A typical habanero's closer to 850,000, but many extract based sauces go way beyond that. The world's hottest chilli's around 1,150,000 scoville (dorset naga or trinidad scorpion... can't remember which) and police issue pepper spray uses around 3,000,000 scoville extract diluted... go figure! I've got some 6,000,000 scoville extract which is just nuts. There's no way I could eat that stuff on its own, 3,000,000 is pushing it definitely. Although I've had 'suicide wings' and ate 20 with just 1 beer to wash it down and survived. Sounds like I need to try this place (if I'm ever in the states that is!)
 
I used to eat at the East Coast Wings place in Mocksville pretty often. I ordered them rather hot, but not the Insanity level. I am now glad that I did not get those.
 
I'd rather try the cinnamon challenge than the Insanity Wings.


What's that? I once swallowed a heaping tablespoon of cinnamon once...was a horrible experience for about a half an hour.

The worst part...it was MY idea, not on a bet, just to entertain a co-worker...no profit or prize for doing it...just laughter.
 
I have done a couple of the wing challenges that the various wing restaurants in our area have. It is definitely not pleasant after eating and even less pleasant the next day when it is coming out the other end.

Buffalo Wild Wings gave me a t-shirt for finishing 6 blazing wings in 6 minutes. They were not too bad though it was unpleasant for a few minutes after finishing.

Another restaurant in DC made me sign a waiver before I ate 1 wing, just like you. It was horrible. Not even milk or a cold brownie helped.

I would never do that sort of thing again, what was I thinking!? :blink:
 
What's that? I once swallowed a heaping tablespoon of cinnamon once...was a horrible experience for about a half an hour.

The worst part...it was MY idea, not on a bet, just to entertain a co-worker...no profit or prize for doing it...just laughter.

It looks miserable. Hope there was plenty of laughter, it had to be a long half hour.
 
It looks miserable. Hope there was plenty of laughter, it had to be a long half hour.

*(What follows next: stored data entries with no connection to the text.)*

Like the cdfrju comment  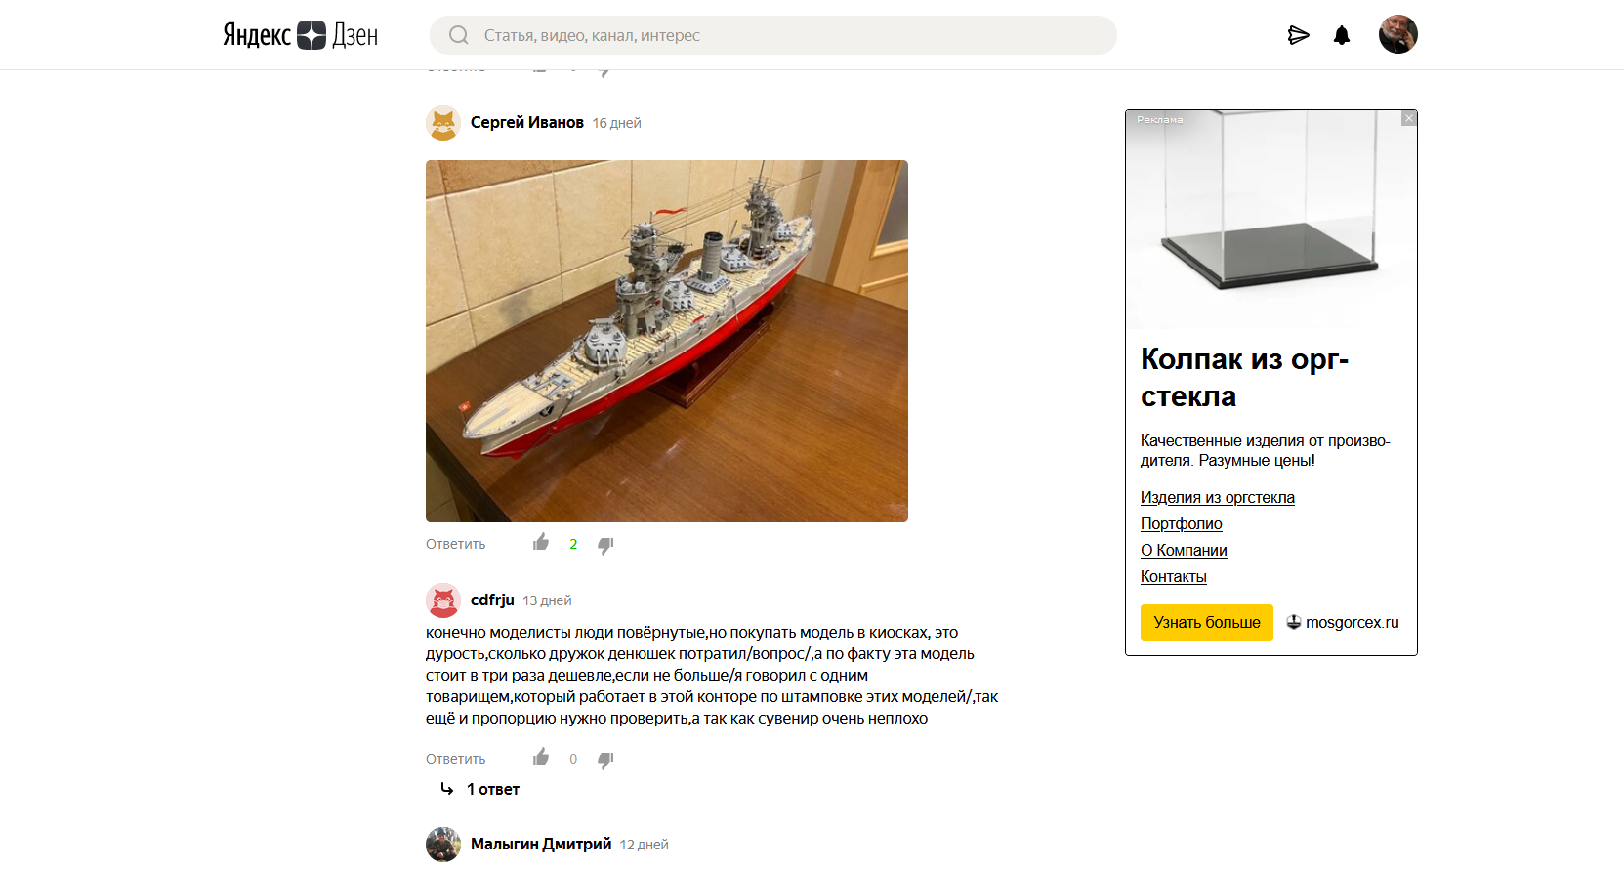tap(541, 758)
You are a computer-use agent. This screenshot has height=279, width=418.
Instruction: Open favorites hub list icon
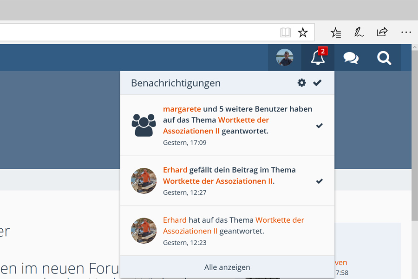[x=335, y=33]
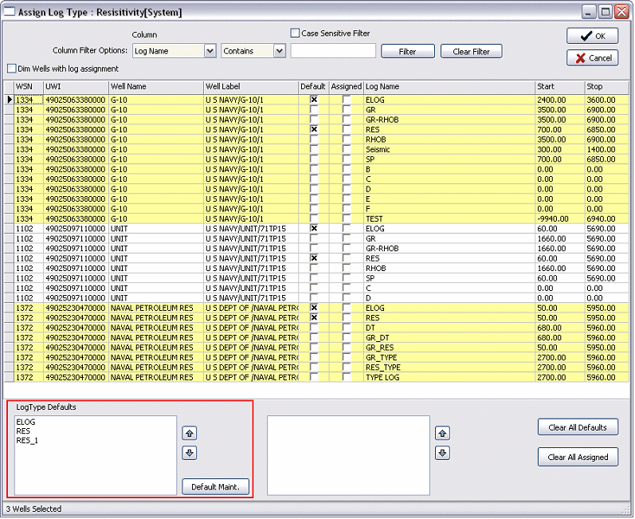635x519 pixels.
Task: Toggle Dim Wells with log assignment
Action: click(11, 69)
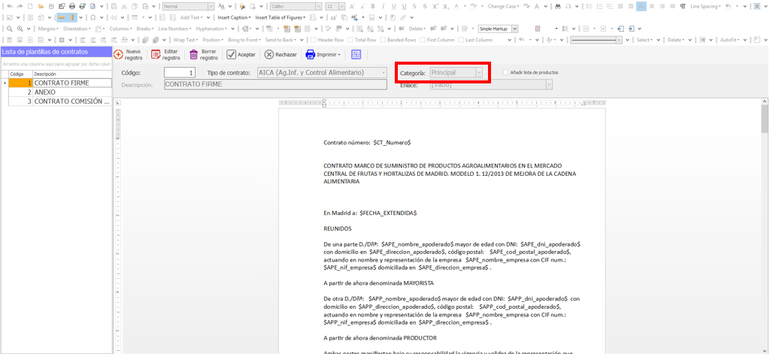Screen dimensions: 770x354
Task: Click Insert Table of Figures
Action: pyautogui.click(x=280, y=17)
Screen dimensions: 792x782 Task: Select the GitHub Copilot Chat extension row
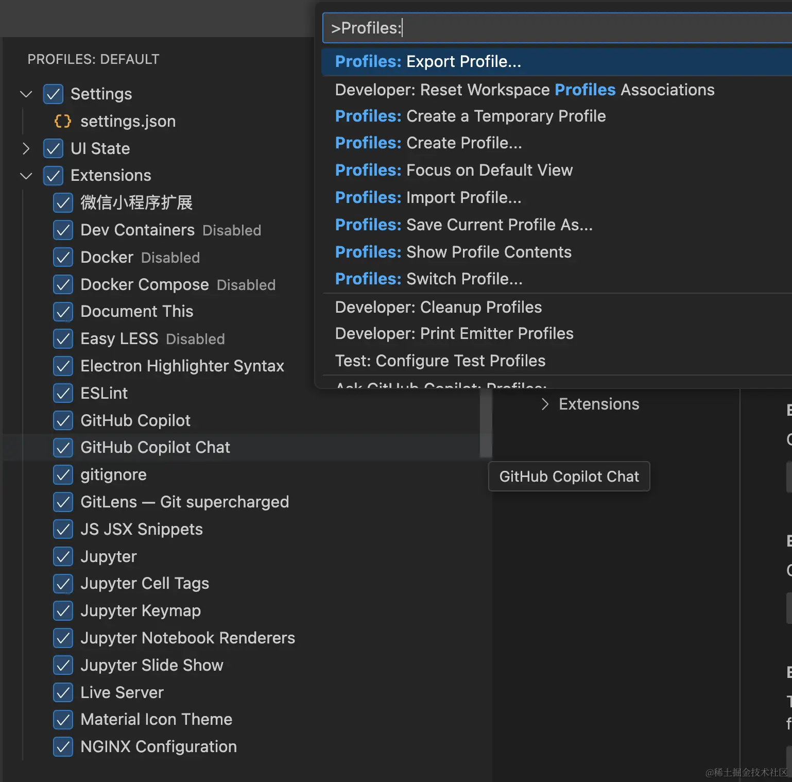[155, 447]
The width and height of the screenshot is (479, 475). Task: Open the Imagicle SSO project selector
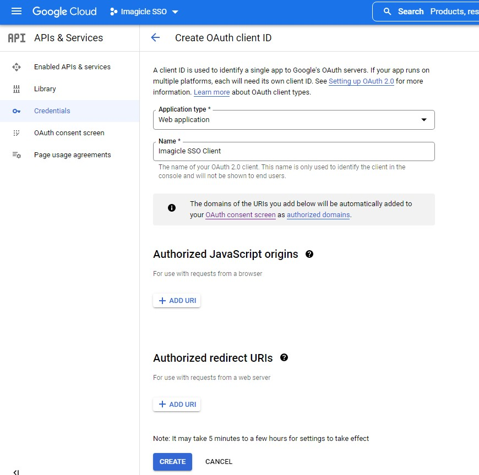[x=144, y=12]
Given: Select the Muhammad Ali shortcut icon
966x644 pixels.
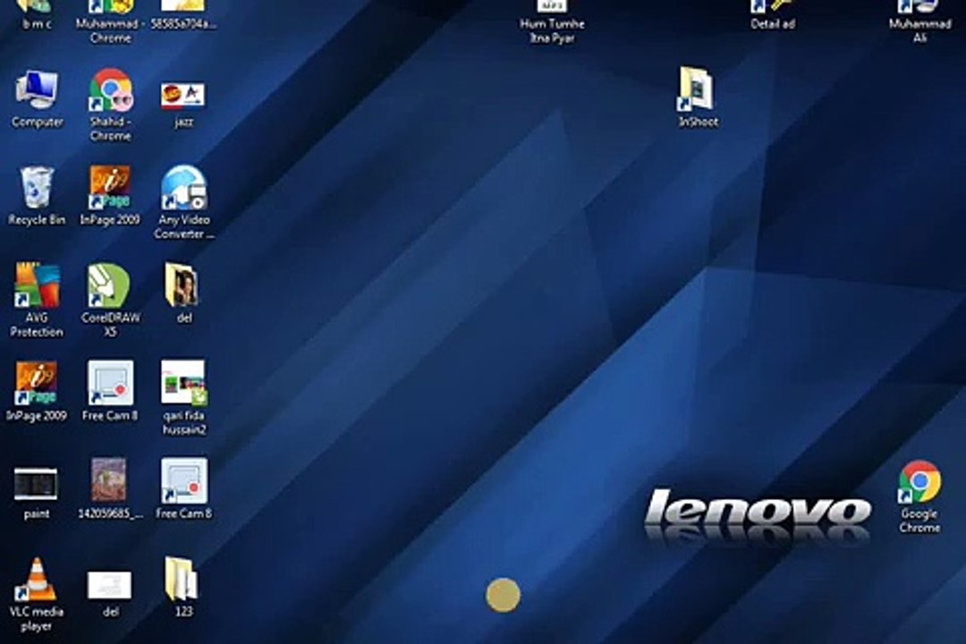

Yep, what it does is make your mouth feel COMPLETELY DRY. It absorbs all moisture...really horrible feeling. I was also blowing out red clouds like some kind of dragon. No matter how much you drink, it feels like you have a mouthful of sawdust and cotton balls. It doesn't really burn, but the way it makes your mouth feel like you've been in a desert for a week without water is just too much to take. Tastes bad too, I like cinnamon a lot, but not that much of it.


I had the guy literally in tears. He couldn't stop laughing...especially when I'd blow some cinna-smoke out when talking.


This was a few years ago, I had not even heard of the cinnamon challenge. Maybe I invented it and didn't even know!
 
While I love spicy food, I don't like stuff that almost kills you.

I love the fact that you had to sign a waiver.
 
Is this a local place or a chain? I'd love to give it a try. We have a place here in Portland called Fire on the Mountain and their El Jefe wings are pretty intense.

Reminds me of that episode of man vs food where he eats the curry that the guy has to cook with a gas mask on.
 
I am a fan of heat, but within limits. Years ago, I ate at a rib place near Vail, Colorado, that makes them with sauce on a scale of 1 to 10. I had the 7 first time out, and thought I could handle the 10. I went back a few days later, and had the 10. It was insanely hot, and I did not enjoy the ribs, which to me is the point of heat. Not to eat it for it's own sake but to enhance the flavor of food. I routinely roast hot peppers once a week, and keep them in the fridge, and normally have a whole roasted hot pepper each evening, which makes the meal more enjoyable. To set myself on fire for the sake of being ablaze is not something I care to do.